● **Data records**
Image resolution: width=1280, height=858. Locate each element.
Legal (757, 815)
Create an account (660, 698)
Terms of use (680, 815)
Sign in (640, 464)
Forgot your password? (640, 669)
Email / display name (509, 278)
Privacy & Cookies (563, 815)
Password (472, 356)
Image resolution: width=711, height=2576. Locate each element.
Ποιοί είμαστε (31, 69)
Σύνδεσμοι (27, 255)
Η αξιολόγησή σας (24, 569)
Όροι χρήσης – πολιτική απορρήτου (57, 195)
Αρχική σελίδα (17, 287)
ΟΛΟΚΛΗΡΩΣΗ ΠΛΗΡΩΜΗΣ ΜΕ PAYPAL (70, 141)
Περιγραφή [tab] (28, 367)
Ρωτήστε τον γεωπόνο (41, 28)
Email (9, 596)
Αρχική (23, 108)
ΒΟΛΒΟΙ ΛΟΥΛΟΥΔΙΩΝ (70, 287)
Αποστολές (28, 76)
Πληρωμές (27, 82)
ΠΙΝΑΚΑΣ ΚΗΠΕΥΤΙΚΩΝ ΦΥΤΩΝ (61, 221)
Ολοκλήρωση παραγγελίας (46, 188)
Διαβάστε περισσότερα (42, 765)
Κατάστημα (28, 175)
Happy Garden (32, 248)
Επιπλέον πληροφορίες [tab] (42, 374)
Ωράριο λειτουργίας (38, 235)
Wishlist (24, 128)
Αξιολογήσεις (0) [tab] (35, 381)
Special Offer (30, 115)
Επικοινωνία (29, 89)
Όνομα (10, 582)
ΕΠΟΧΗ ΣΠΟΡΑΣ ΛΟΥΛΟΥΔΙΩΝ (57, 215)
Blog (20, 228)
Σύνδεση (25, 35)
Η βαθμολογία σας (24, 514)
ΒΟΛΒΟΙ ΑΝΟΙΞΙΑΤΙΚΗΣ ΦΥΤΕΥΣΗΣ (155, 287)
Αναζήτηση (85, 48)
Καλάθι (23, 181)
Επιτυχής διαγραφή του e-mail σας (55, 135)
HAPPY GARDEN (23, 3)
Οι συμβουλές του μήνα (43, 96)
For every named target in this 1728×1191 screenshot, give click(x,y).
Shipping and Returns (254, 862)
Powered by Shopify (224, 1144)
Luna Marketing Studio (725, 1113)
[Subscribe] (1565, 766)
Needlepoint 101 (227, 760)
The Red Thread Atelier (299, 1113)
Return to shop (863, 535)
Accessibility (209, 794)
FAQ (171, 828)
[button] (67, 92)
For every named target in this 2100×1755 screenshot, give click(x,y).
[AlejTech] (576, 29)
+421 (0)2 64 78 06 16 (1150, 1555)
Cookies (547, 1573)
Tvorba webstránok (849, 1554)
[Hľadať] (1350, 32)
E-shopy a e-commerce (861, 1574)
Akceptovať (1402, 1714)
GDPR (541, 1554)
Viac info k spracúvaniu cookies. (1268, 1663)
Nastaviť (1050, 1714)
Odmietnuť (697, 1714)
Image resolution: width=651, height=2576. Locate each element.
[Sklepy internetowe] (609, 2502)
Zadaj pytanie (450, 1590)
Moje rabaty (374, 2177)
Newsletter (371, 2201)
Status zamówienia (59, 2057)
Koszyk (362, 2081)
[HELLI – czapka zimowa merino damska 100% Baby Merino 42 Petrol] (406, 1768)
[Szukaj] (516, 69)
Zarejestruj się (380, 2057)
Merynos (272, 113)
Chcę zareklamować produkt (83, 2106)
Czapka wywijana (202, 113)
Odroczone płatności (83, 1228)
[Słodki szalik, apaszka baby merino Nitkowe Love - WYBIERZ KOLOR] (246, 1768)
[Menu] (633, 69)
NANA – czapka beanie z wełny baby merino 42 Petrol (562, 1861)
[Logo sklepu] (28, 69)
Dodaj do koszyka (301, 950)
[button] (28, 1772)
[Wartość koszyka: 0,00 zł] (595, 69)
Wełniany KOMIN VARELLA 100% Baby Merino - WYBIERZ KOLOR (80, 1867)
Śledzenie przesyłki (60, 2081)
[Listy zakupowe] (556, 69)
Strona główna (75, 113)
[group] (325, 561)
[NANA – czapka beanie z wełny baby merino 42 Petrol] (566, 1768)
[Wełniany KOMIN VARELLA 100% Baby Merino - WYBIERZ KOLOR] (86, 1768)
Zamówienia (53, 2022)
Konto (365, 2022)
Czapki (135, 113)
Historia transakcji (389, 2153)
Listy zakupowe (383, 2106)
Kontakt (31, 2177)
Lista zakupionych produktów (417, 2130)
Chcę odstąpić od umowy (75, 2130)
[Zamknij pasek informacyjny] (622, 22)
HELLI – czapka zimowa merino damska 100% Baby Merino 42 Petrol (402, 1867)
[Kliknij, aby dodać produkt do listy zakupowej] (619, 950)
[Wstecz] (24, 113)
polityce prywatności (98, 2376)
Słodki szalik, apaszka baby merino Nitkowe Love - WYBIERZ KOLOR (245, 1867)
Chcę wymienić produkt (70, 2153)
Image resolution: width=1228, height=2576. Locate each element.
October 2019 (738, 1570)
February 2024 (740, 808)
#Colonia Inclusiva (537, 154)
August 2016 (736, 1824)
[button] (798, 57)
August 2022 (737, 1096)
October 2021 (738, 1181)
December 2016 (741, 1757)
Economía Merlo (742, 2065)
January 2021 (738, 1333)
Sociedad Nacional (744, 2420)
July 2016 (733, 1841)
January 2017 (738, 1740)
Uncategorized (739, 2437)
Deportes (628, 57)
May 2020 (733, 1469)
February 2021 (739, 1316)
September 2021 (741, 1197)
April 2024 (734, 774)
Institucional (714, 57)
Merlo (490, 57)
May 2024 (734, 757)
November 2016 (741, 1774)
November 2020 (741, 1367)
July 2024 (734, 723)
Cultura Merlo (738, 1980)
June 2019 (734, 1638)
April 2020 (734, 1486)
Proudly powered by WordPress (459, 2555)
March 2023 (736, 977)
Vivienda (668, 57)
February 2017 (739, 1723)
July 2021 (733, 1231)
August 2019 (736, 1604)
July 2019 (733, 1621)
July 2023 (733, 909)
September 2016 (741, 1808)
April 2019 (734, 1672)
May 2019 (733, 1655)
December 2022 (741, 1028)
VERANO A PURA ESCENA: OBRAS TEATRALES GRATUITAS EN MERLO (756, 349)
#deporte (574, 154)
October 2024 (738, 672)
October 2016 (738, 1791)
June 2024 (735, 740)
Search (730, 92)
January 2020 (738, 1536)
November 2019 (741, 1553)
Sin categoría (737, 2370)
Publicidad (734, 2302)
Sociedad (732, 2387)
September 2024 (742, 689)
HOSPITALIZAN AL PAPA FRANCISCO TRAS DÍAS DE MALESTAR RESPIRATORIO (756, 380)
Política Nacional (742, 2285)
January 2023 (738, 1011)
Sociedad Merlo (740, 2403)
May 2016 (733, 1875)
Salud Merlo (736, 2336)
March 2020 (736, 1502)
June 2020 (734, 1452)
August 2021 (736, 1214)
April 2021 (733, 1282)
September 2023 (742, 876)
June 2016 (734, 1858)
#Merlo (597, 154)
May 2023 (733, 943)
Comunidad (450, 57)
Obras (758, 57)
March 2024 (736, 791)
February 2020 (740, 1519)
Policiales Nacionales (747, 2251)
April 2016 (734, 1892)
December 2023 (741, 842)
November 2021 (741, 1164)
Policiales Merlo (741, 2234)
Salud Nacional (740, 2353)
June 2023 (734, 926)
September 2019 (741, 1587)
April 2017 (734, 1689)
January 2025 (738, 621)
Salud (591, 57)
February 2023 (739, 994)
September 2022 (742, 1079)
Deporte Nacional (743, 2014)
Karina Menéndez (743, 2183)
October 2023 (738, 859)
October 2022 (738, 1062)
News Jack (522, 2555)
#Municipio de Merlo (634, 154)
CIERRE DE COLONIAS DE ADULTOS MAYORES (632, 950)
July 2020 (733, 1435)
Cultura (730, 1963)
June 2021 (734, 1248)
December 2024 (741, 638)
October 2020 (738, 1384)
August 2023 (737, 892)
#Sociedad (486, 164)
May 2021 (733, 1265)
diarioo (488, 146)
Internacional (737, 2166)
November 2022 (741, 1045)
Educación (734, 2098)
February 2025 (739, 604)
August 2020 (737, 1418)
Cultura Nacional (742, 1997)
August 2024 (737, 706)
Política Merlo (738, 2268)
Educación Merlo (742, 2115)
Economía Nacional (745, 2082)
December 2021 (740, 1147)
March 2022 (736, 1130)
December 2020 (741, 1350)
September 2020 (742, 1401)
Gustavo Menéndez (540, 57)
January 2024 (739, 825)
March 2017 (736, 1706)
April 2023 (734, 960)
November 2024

● **What needs to be done**
In the data above, how many lines include the word "June"? Answer with the number only.

● **Result**
6